Initial Insights into the Genetic Variation Associated with Metformin Treatment Failure in Youth with Type 2 Diabetes

Abstract

Metformin is the first-line treatment for type 2 diabetes (T2D) in youth but with limited sustained glycemic response. To identify common variants associated with metformin response, we used a genome-wide approach in 506 youth from the Treatment Options for Type 2 Diabetes in Adolescents and Youth (TODAY) study and examined the relationship between T2D partitioned polygenic scores (pPS), glycemic traits, and metformin response in these youth. Several variants met a suggestive threshold ( $P<1\times {10}^{-6}$ ), though none including published adult variants reached genome-wide significance.
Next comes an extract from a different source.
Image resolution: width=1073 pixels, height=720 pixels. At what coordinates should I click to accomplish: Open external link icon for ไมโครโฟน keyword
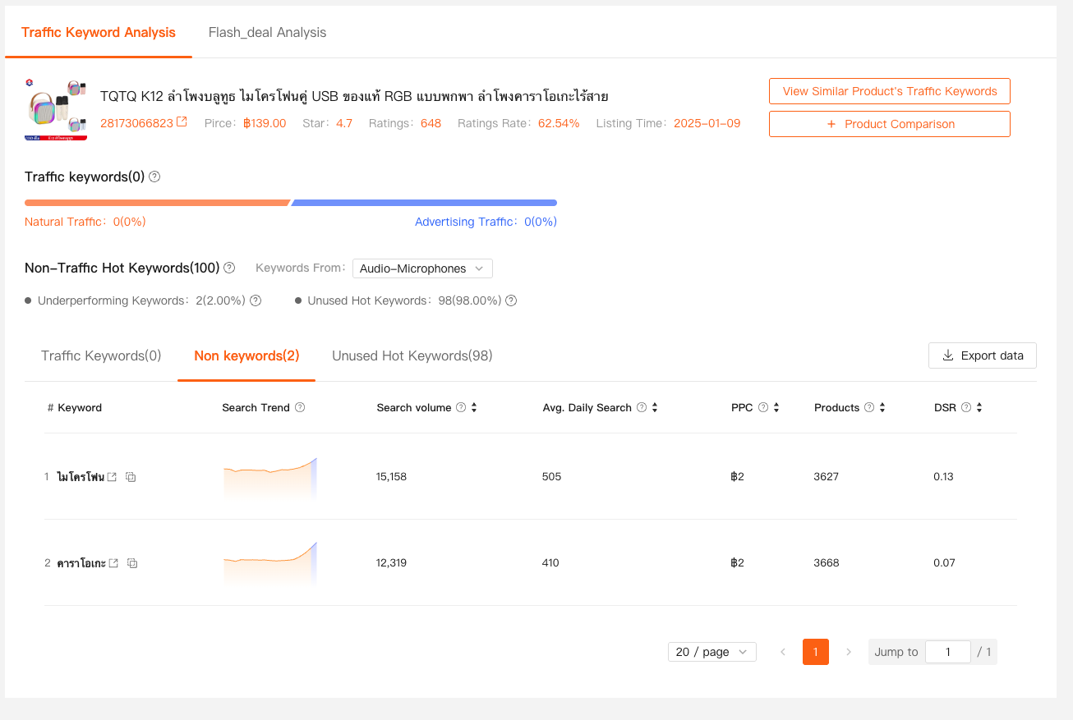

We pursued replication of top nine variants in three cohorts, and rs76195229 in ATRNL1 was associated with worse metformin response in the Metformin Genetics Consortium (n = 7,812), though statistically not being significant after Bonferroni correction ( $P=0.06$ ). A higher β-cell pPS was associated with a lower insulinogenic index ( $P=0.02$ ) and C-peptide ( $P=0.047$ ) at baseline and higher pPS related to two insulin resistance processes were associated with increased C-peptide at baseline ( $P=0.04,0.02$ ). Although pPS were not associated with changes in glycemic traits or metformin response, our results indicate a trend in the association of the β-cell pPS with reduced β-cell function over time. Our data show initial evidence for genetic variation associated with metformin response in youth with T2D.